## [Your goal]
Return the full listing unchanged, excluding any images it contains.

## [Source data]

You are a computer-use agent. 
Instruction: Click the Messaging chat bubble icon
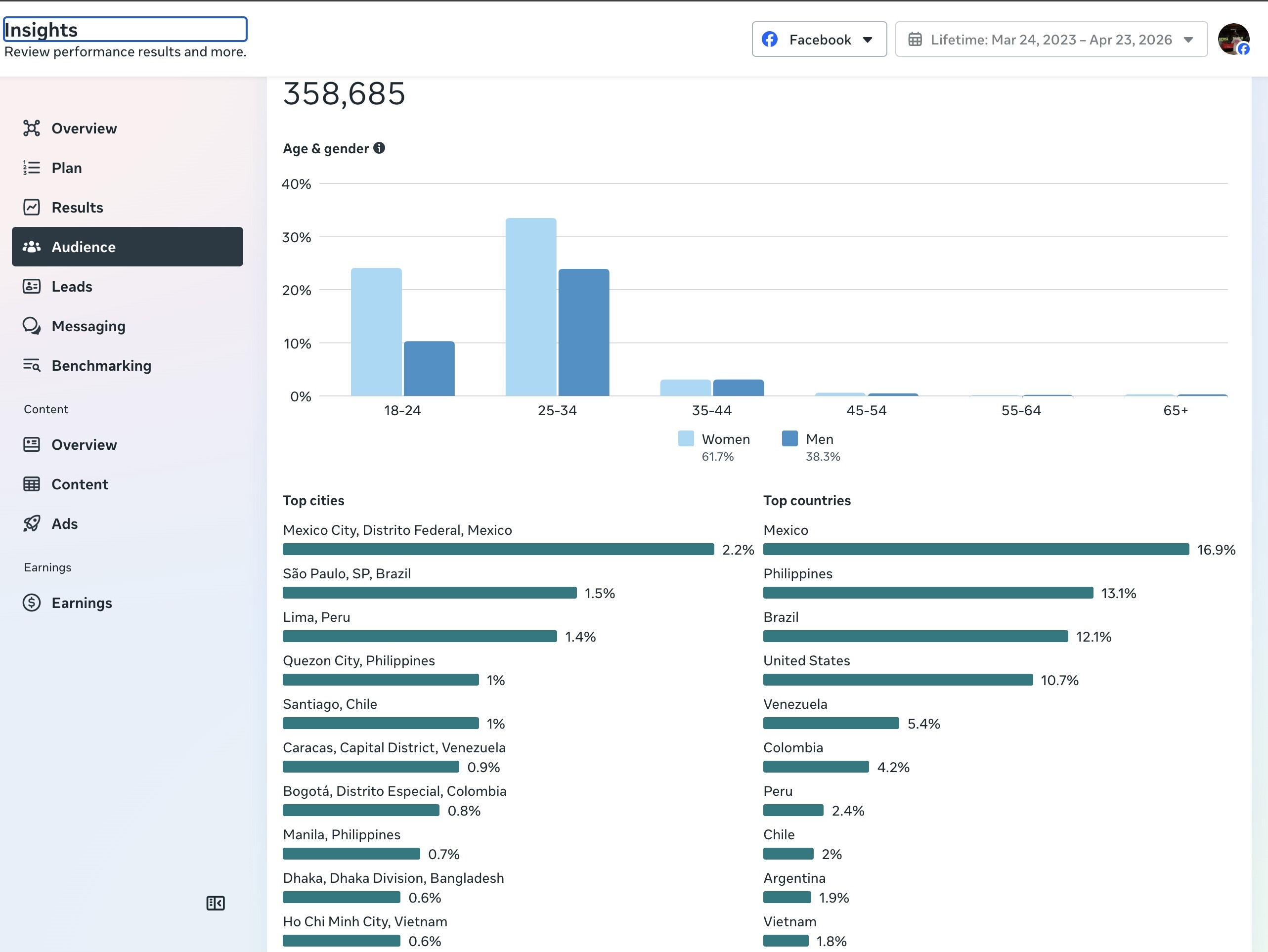pyautogui.click(x=32, y=326)
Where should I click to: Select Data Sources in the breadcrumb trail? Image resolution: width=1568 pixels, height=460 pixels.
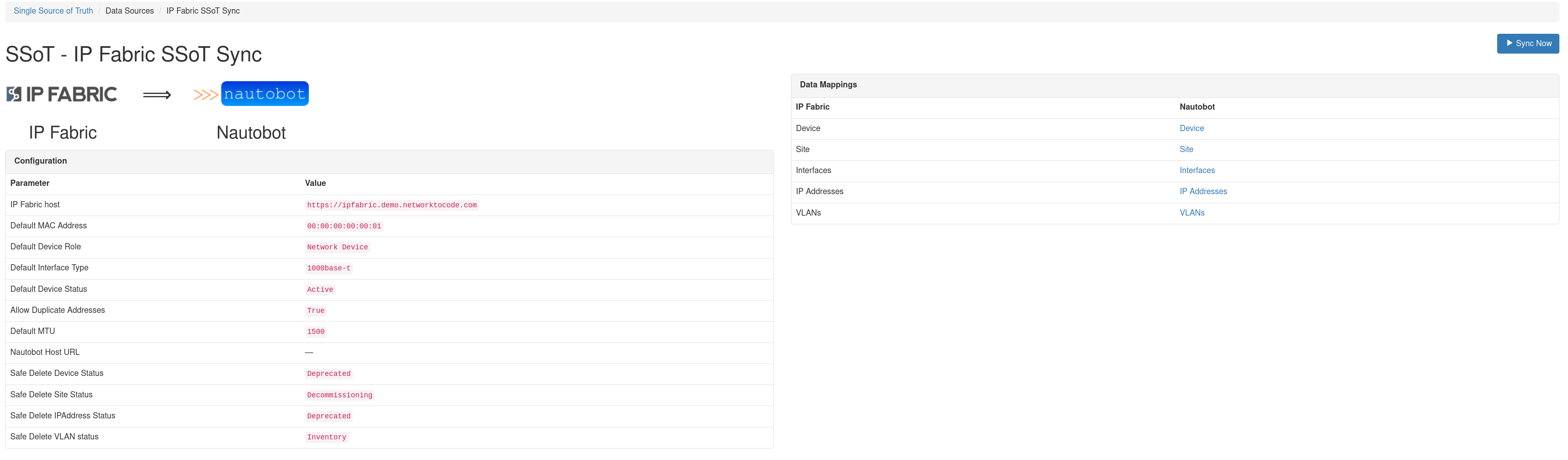coord(129,10)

## [Finished exercise]
You are a computer-use agent. 
Instruction: Click the Messaging chat bubble icon
pyautogui.click(x=32, y=326)
Where should I click to: Select Data Sources in the breadcrumb trail? Image resolution: width=1568 pixels, height=460 pixels.
coord(129,10)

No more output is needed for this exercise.